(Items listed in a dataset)
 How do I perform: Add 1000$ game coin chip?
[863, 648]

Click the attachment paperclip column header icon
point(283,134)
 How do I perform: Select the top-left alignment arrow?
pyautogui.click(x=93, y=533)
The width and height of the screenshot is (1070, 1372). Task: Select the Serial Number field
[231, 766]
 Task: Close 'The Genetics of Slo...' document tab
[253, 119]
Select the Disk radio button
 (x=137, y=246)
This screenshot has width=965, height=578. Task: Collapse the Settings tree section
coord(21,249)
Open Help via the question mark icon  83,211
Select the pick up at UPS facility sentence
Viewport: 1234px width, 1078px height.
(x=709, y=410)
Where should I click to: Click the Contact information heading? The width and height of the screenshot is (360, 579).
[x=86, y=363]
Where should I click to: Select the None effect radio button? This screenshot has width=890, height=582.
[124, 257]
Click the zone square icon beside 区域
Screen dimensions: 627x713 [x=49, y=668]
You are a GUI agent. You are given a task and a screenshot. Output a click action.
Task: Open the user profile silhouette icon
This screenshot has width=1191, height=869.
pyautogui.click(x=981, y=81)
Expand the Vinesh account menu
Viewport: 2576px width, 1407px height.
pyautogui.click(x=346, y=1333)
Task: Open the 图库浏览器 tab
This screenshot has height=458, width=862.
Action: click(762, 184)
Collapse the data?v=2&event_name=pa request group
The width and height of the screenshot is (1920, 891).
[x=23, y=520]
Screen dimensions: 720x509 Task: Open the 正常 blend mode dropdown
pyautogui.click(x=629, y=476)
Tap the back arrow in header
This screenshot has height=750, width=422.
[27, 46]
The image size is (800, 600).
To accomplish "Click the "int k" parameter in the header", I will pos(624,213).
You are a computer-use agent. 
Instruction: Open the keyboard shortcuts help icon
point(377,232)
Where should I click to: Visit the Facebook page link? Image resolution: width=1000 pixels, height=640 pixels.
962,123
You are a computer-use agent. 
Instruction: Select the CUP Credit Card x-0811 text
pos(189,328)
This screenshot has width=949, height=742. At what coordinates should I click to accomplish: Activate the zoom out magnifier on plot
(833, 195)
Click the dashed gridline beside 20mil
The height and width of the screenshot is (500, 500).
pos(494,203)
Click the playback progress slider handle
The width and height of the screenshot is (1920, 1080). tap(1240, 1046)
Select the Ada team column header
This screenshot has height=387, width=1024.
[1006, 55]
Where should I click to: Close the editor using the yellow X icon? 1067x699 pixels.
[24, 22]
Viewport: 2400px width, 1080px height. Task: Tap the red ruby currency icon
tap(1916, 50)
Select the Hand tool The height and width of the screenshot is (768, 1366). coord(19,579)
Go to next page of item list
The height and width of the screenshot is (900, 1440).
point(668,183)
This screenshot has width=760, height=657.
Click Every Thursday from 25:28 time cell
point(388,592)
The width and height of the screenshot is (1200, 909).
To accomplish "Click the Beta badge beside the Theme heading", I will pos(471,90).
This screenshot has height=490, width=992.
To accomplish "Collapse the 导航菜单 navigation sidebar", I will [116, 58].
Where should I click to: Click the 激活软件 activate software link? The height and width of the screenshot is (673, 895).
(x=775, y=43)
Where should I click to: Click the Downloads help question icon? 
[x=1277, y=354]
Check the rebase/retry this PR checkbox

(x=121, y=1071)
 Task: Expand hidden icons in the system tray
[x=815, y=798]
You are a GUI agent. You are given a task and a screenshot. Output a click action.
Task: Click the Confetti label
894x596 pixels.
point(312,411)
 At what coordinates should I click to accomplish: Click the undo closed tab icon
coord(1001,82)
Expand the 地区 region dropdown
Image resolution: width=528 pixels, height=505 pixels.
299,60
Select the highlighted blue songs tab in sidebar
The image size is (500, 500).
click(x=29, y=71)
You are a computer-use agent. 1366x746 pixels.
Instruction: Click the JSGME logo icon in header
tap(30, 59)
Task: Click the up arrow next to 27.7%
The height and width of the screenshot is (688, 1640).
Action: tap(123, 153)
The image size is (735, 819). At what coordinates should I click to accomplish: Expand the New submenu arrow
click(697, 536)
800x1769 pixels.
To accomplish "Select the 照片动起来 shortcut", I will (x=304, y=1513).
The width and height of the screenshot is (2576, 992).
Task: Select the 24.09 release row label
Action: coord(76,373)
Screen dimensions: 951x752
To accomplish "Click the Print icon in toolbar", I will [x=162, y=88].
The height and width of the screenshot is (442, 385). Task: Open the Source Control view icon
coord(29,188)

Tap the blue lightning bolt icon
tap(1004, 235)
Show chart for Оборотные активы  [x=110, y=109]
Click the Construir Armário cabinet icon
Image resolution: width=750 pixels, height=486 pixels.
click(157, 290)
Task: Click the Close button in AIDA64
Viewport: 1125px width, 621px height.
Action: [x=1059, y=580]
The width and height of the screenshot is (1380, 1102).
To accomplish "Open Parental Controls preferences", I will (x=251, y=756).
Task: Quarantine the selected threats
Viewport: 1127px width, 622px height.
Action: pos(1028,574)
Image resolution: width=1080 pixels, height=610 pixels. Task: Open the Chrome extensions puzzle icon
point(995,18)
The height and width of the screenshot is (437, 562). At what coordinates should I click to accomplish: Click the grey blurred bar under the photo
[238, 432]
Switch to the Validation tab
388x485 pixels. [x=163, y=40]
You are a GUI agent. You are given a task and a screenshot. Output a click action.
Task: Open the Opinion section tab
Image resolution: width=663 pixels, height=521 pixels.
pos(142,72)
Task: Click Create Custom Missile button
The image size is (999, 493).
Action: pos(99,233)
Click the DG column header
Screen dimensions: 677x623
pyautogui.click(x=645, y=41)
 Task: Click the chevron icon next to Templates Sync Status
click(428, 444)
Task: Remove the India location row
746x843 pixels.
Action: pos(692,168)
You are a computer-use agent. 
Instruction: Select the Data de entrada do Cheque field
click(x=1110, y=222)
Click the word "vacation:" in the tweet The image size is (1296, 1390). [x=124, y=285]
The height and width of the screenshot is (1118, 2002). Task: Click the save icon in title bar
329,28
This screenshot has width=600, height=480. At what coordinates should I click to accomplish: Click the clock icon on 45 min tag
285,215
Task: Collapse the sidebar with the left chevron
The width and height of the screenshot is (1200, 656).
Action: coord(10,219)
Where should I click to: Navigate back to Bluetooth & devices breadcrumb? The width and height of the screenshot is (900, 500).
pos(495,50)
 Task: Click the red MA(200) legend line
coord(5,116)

→ **OBJECTIVE**
Rewrite the material above with every occurrence of "computer-use agent" changed to "GUI agent", keeping everything else identical.

→ **SOLUTION FOR THIS PROBLEM**
 How do I perform: Add 1000$ game coin chip?
[863, 648]

Click the attachment paperclip column header icon
point(283,134)
 How do I perform: Select the top-left alignment arrow?
pyautogui.click(x=93, y=533)
The width and height of the screenshot is (1070, 1372). Task: Select the Serial Number field
[231, 766]
 Task: Close 'The Genetics of Slo...' document tab
[253, 119]
Select the Disk radio button
 (x=137, y=246)
This screenshot has width=965, height=578. Task: Collapse the Settings tree section
coord(21,249)
Open Help via the question mark icon  83,211
Select the pick up at UPS facility sentence
Viewport: 1234px width, 1078px height.
(x=709, y=410)
Where should I click to: Click the Contact information heading? The width and height of the screenshot is (360, 579).
[x=86, y=363]
Where should I click to: Select the None effect radio button? This screenshot has width=890, height=582.
[124, 257]
Click the zone square icon beside 区域
Screen dimensions: 627x713 [x=49, y=668]
You are a GUI agent. You are given a task and a screenshot. Output a click action.
Task: Open the user profile silhouette icon
This screenshot has width=1191, height=869.
pyautogui.click(x=981, y=81)
Expand the Vinesh account menu
Viewport: 2576px width, 1407px height.
pyautogui.click(x=346, y=1333)
Task: Open the 图库浏览器 tab
This screenshot has height=458, width=862.
Action: click(762, 184)
Collapse the data?v=2&event_name=pa request group
The width and height of the screenshot is (1920, 891).
[x=23, y=520]
Screen dimensions: 720x509 Task: Open the 正常 blend mode dropdown
pyautogui.click(x=629, y=476)
Tap the back arrow in header
This screenshot has height=750, width=422.
[27, 46]
The image size is (800, 600).
To accomplish "Click the "int k" parameter in the header", I will pos(624,213).
You are a GUI agent. 
Instruction: Open the keyboard shortcuts help icon
point(377,232)
Where should I click to: Visit the Facebook page link? Image resolution: width=1000 pixels, height=640 pixels.
962,123
You are a GUI agent. 
Instruction: Select the CUP Credit Card x-0811 text
pos(189,328)
This screenshot has width=949, height=742. At what coordinates should I click to accomplish: Activate the zoom out magnifier on plot
(833, 195)
Click the dashed gridline beside 20mil
The height and width of the screenshot is (500, 500).
pos(494,203)
Click the playback progress slider handle
The width and height of the screenshot is (1920, 1080). tap(1240, 1046)
Select the Ada team column header
This screenshot has height=387, width=1024.
[1006, 55]
Where should I click to: Close the editor using the yellow X icon? 1067x699 pixels.
[24, 22]
Viewport: 2400px width, 1080px height. Task: Tap the red ruby currency icon
tap(1916, 50)
Select the Hand tool The height and width of the screenshot is (768, 1366). coord(19,579)
Go to next page of item list
The height and width of the screenshot is (900, 1440).
point(668,183)
This screenshot has width=760, height=657.
Click Every Thursday from 25:28 time cell
point(388,592)
The width and height of the screenshot is (1200, 909).
To accomplish "Click the Beta badge beside the Theme heading", I will pos(471,90).
This screenshot has height=490, width=992.
To accomplish "Collapse the 导航菜单 navigation sidebar", I will [116, 58].
Where should I click to: Click the 激活软件 activate software link? The height and width of the screenshot is (673, 895).
(x=775, y=43)
Where should I click to: Click the Downloads help question icon? 
[x=1277, y=354]
Check the rebase/retry this PR checkbox

(x=121, y=1071)
 Task: Expand hidden icons in the system tray
[x=815, y=798]
You are a GUI agent. You are given a task and a screenshot. Output a click action.
Task: Click the Confetti label
894x596 pixels.
point(312,411)
 At what coordinates should I click to accomplish: Click the undo closed tab icon
coord(1001,82)
Expand the 地区 region dropdown
Image resolution: width=528 pixels, height=505 pixels.
299,60
Select the highlighted blue songs tab in sidebar
The image size is (500, 500).
click(x=29, y=71)
You are a GUI agent. 1366x746 pixels.
Instruction: Click the JSGME logo icon in header
tap(30, 59)
Task: Click the up arrow next to 27.7%
The height and width of the screenshot is (688, 1640).
Action: tap(123, 153)
The image size is (735, 819). At what coordinates should I click to accomplish: Expand the New submenu arrow
click(697, 536)
800x1769 pixels.
To accomplish "Select the 照片动起来 shortcut", I will (x=304, y=1513).
The width and height of the screenshot is (2576, 992).
Task: Select the 24.09 release row label
Action: coord(76,373)
Screen dimensions: 951x752
To accomplish "Click the Print icon in toolbar", I will [x=162, y=88].
The height and width of the screenshot is (442, 385). Task: Open the Source Control view icon
coord(29,188)

Tap the blue lightning bolt icon
tap(1004, 235)
Show chart for Оборотные активы  [x=110, y=109]
Click the Construir Armário cabinet icon
Image resolution: width=750 pixels, height=486 pixels.
click(157, 290)
Task: Click the Close button in AIDA64
Viewport: 1125px width, 621px height.
Action: [x=1059, y=580]
The width and height of the screenshot is (1380, 1102).
To accomplish "Open Parental Controls preferences", I will (x=251, y=756).
Task: Quarantine the selected threats
Viewport: 1127px width, 622px height.
Action: pos(1028,574)
Image resolution: width=1080 pixels, height=610 pixels. Task: Open the Chrome extensions puzzle icon
point(995,18)
The height and width of the screenshot is (437, 562). At what coordinates should I click to accomplish: Click the grey blurred bar under the photo
[238, 432]
Switch to the Validation tab
388x485 pixels. [x=163, y=40]
You are a GUI agent. You are given a task and a screenshot. Output a click action.
Task: Open the Opinion section tab
Image resolution: width=663 pixels, height=521 pixels.
pos(142,72)
Task: Click Create Custom Missile button
The image size is (999, 493).
Action: pos(99,233)
Click the DG column header
Screen dimensions: 677x623
pyautogui.click(x=645, y=41)
 Task: Click the chevron icon next to Templates Sync Status
click(428, 444)
Task: Remove the India location row
746x843 pixels.
Action: pos(692,168)
You are a GUI agent. 
Instruction: Select the Data de entrada do Cheque field
click(x=1110, y=222)
Click the word "vacation:" in the tweet The image size is (1296, 1390). [x=124, y=285]
The height and width of the screenshot is (1118, 2002). Task: Click the save icon in title bar
329,28
This screenshot has width=600, height=480. At what coordinates should I click to accomplish: Click the clock icon on 45 min tag
285,215
Task: Collapse the sidebar with the left chevron
The width and height of the screenshot is (1200, 656).
Action: coord(10,219)
Where should I click to: Navigate back to Bluetooth & devices breadcrumb? The width and height of the screenshot is (900, 500).
pos(495,50)
 Task: Click the red MA(200) legend line
coord(5,116)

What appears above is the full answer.